If Wileyfox is to survive it faces not only the challenge of rivals but also a market that is slowly declining, according to Pinto. According to figures from IDC for Q2 2017, global smartphone sales dropped 1.3 per cent to 341.6 million, year-on-year.

“In western Europe, the overall market is contracting for the fifth year in a row, making it more challenging for the players to put in place a compelling but profitable offering. Wileyfox is not the only manufacturer to struggle, as huge amounts of investment are needed to survive in such a competitive space”, she said.

“How does one survive in a falling market? First, put in place a compelling offer. The brand needs to build its story to convince already doubtful consumers.

“Smartphone lifecycle is growing, for a number of different reasons, and brands really need to tell consumers why they need a new device and why they need it now.

“Secondly, brands must ensure the device is available in a convenient point of sale and that customer care doesn’t end when the transaction is fi nished.

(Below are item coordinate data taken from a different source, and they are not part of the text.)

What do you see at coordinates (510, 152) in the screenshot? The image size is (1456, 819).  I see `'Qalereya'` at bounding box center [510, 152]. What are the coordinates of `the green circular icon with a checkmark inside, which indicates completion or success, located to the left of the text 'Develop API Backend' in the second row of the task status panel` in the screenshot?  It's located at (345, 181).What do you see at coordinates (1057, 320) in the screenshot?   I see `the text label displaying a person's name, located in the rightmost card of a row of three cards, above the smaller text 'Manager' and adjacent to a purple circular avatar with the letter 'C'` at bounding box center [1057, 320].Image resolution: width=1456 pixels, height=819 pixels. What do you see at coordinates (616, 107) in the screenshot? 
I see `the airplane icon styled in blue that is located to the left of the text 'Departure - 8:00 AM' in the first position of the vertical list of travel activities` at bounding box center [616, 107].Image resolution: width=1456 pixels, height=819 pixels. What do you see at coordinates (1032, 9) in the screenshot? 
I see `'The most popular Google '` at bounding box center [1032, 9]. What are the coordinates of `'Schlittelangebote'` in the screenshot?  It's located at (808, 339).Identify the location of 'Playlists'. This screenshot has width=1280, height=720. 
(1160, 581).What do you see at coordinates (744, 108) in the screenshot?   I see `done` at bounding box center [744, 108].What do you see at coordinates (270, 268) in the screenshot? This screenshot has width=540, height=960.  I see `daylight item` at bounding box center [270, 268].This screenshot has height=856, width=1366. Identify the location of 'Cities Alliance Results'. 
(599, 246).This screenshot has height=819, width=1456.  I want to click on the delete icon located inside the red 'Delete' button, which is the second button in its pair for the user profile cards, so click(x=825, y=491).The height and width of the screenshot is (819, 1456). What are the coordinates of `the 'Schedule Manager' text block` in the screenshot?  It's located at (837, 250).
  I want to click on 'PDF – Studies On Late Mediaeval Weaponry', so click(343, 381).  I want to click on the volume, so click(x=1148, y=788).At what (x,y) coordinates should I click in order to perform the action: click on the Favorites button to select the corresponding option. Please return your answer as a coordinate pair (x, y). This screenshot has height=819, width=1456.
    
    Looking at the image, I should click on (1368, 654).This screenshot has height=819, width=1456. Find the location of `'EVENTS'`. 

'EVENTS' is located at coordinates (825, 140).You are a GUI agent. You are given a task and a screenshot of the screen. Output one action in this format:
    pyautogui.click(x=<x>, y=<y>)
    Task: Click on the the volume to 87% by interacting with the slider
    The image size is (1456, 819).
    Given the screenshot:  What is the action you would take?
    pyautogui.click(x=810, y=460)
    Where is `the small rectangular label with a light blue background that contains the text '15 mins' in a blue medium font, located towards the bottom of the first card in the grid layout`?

“Since consumers stick to the device longer, they need support during the product’s life-cycle”. Stanton said Wileyfox did not utilise national pride as much as it should have.

“One thing Wileyfox lacked, which other similar brands have done well, is a sense of national identity in the UK market. Wiko does this very well in France, and BQ also does it in Spain.

“They are known as local brands, a source of national pride. Ironically, Wiko is not truly a French company, but it is all about how the brand is positioned.” With funds having dried up a cash injection is crucial if Wileyfox have even a hope to continue, believes Gleeson. But much needed investment is “unlikely”.

Gleeson said: “It’s hard to see how Wileyfox continues from here – realistically it needs a huge infl ux in cash and it is unlikely, given its predicament and its position in the market that it will be able to find this cash quickly enough.

“It is making drastic cuts to staff to try to rein in costs, but that does obviously affect how well its business can perform over the next few months.”

Most small manufacturers don’t have the luxury of having a larger parent to ride out period of financial trouble. Honor has Huawei and OnePlus has Oppo. Doku says Wileyfox is merely a victim of an external factor that could not have been predicted or controlled.

“Those phone makers operating on a knife edge when it comes to profitability only need a minor hurdle to scupper plans, and the removal of its Russian funding and a cut-throat industry were far greater than they could overcome.

“Despite being nimble enough to move within a dynamically shifting mobile landscape, Wileyfox simply seems to have been victim to issues outside of their direct control in addition to stiffer competition than ever.”